Cultivation similar to Callistemon.

Eleocarpus reticulatus
Withstands drastic Rootpruning, pruning, trimming and wiring but growth method is awkward with long internodes and wood is quite brittle and difficult to shape.

Araucaria bidwilli(bunya bunya, might also be applicable to other species?)
Rootprunes easily before growing period. Cascade might be possible, all strong upward growth is removed leaving only slected weak cascading branches.

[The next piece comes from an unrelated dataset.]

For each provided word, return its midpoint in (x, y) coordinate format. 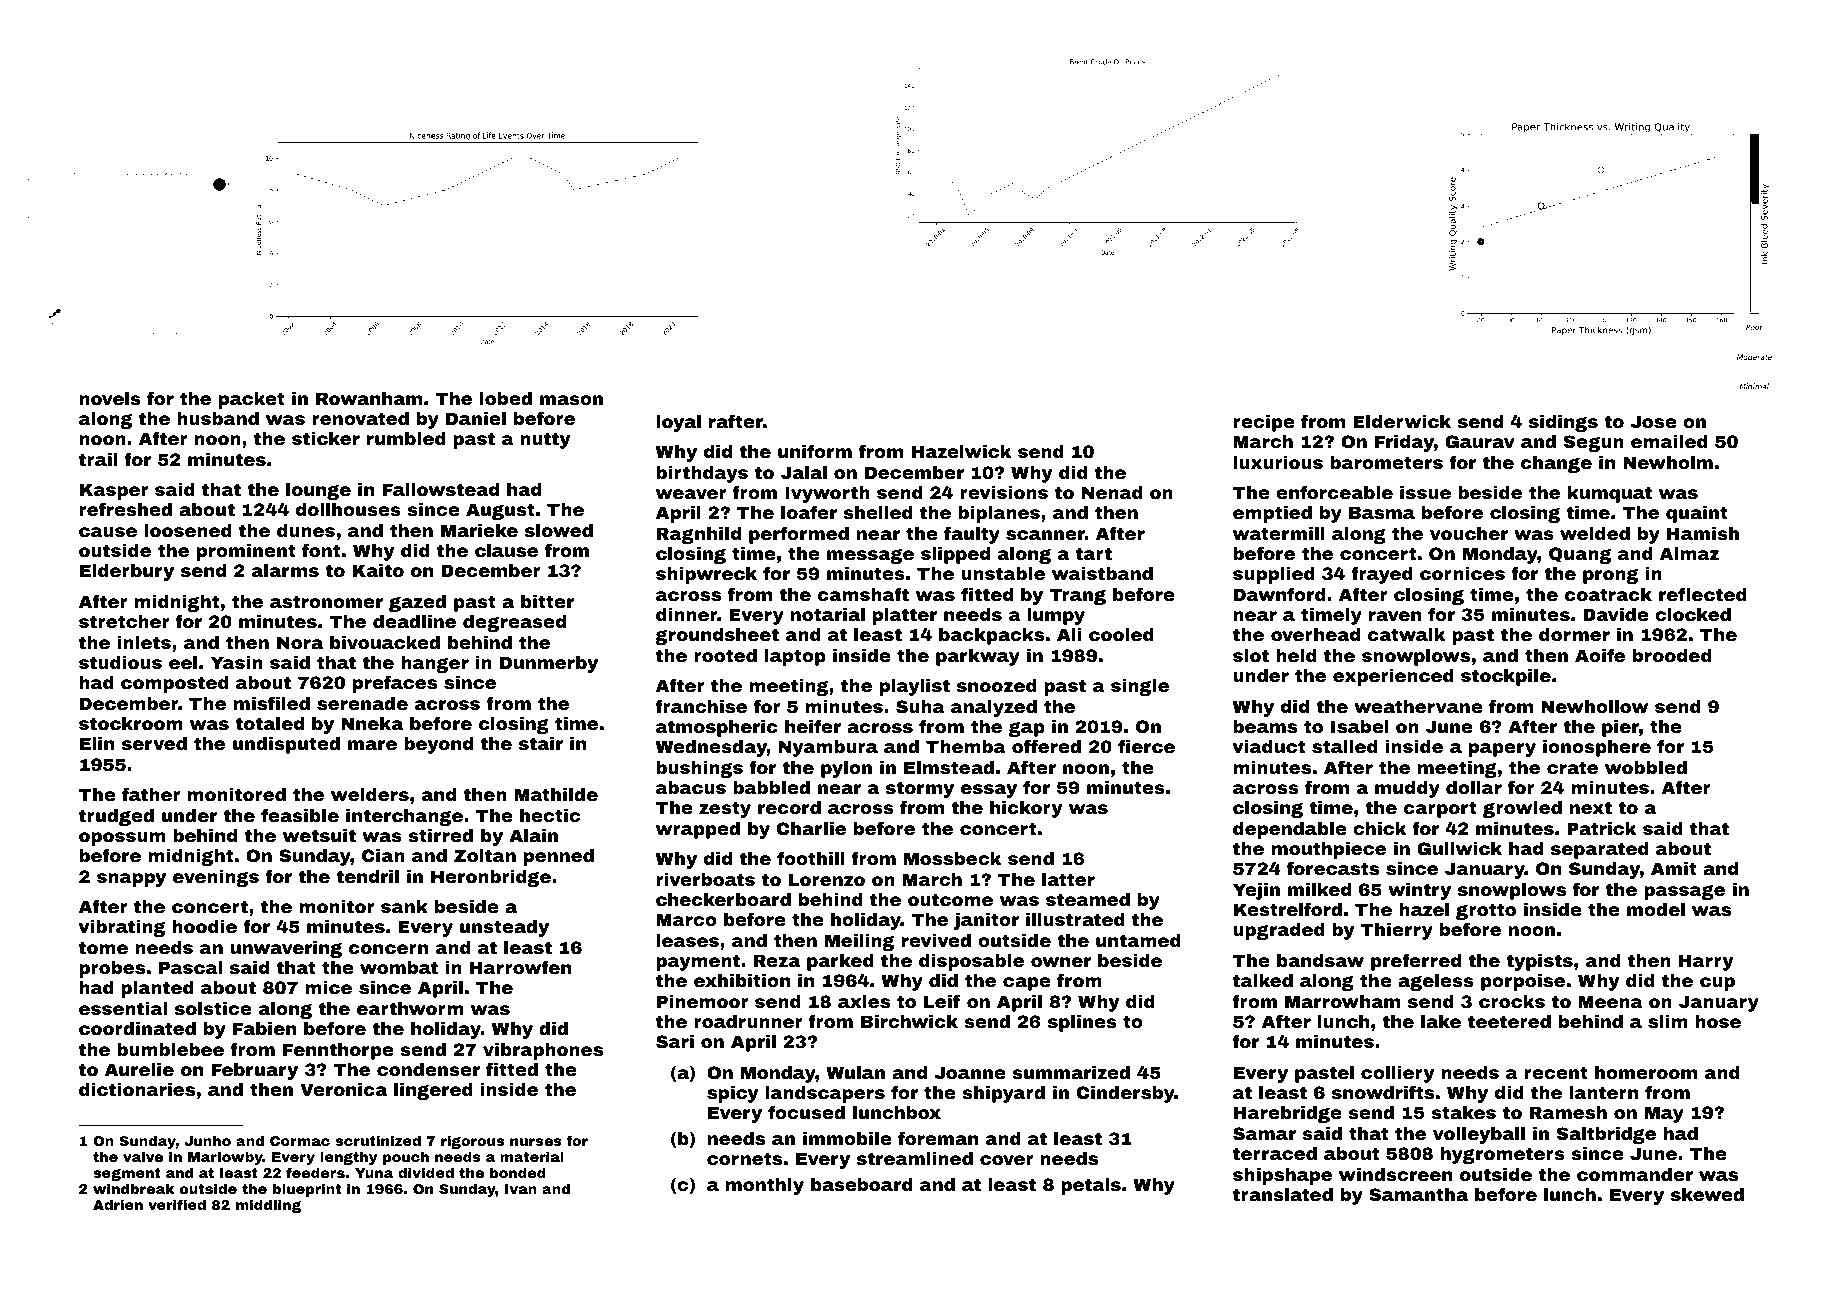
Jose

Other styles tough as material is non traditional.

Eucalyptus
Best species are E. saligna(Sydney blue gum), E. nicholli (peppermint blue gum), E. maculata (peppermint gum) and E. sideroxylon (pink flowering ironbark). Chosen species must have ability to branch close to the ground.
Some species produce a lignotuber. This must never be planted deeper than the original soil level, however it can be raised safely.
Rootpruning: as they grow throughout the year, must be done in summer in the hottest months when they are somewhat dormant. Dormancy may have to be artificially induced by allowing soil to dry to the point of leaf wilting, simulating drought. Plant is then rootpruned by bare rooting or by removal of outer root ball. After planting keep well watered until new shoots appear.
Fertiliser: likes lots of nitrogen.
Styles: all possible except maybe formal upright.
Pruning:can be pruned back very hard, but lots of pruning is best done prior to main growing season. Heavily barked species branch less so should be pruned more carefully. Any upward growth from branches must be removed or shaping the branches will be impossible.
Trimming: constant, internodes tend to be long so tips should be pinched out while still immature.
Wiring: no problems as long as pruned properly.